Publication Citation: Jancar, J., V. Sedlacek, P. Svenda, and M. Sys. “Minerva: The Curse of ECDSA Nonces : Systematic Analysis of Lattice Attacks on Noisy Leakage of Bit-Length of ECDSA Nonces”. IACR Transactions on Cryptographic Hardware and Embedded Systems, Vol. 2020, no. 4, Aug. 2020, pp. 281-08, doi:10.13154/tches.v2020.i4.281-308.

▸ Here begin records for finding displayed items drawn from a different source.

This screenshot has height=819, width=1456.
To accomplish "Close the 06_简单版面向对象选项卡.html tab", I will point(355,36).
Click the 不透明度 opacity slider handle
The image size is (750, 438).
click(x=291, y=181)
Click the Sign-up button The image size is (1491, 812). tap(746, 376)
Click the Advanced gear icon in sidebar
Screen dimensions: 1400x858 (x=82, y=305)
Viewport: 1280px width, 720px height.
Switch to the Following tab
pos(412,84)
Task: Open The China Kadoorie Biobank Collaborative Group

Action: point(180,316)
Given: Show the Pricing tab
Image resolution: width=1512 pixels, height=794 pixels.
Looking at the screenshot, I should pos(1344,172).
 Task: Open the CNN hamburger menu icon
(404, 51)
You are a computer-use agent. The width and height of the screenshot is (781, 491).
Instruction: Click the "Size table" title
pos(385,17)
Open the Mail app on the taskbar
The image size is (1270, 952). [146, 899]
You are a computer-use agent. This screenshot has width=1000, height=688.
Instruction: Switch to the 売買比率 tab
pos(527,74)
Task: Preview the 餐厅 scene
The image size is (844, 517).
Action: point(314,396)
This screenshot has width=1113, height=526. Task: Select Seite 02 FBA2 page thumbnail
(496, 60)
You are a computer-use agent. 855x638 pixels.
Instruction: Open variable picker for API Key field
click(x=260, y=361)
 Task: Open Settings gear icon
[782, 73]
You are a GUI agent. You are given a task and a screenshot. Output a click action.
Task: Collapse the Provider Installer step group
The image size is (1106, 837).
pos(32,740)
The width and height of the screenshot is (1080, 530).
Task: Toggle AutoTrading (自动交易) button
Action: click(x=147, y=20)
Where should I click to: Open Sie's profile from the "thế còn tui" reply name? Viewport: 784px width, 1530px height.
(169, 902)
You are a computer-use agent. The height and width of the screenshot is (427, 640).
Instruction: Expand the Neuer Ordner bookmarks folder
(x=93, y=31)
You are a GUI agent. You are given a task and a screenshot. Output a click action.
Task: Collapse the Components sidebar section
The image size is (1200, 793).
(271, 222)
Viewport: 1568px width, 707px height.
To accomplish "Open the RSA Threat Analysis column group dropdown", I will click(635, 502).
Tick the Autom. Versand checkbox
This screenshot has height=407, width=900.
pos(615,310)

Researcher Names: Jan Jancar, Vladimir Sedlacek, Petr Svenda, Marek Sys

Link: https://minerva.crocs.fi.muni.cz/

The Minerva attack is a group of side-channel vulnerabilities in implementations of the ECDSA signature algorithm in a widely used Atmel AT90SC FIPS 140-2 certified smartcard chip and five cryptographic libraries (libgcrypt, wolfSSL, MatrixSSL, SunEC/OpenJDK/Oracle JDK, Crypto++). Vulnerable implementations leak the bit-length of the scalar used in scalar multiplication via timing. Using leaked bit-length, the paper mounts a lattice attack on a 256-bit curve, after observing enough signing operations. The paper proposes two new methods to recover the full private key requiring just 500 signatures for simulated leakage data, 1200 for real cryptographic library data, and 2100 for smartcard data. For the leakage data from the TPM-FAIL paper, the number of required signatures decreased from approximately 40 000 to mere 900. The work also presents an attack on the Athena IDProtect smartcard which was Common Criteria (CC) EAL 4+ certified.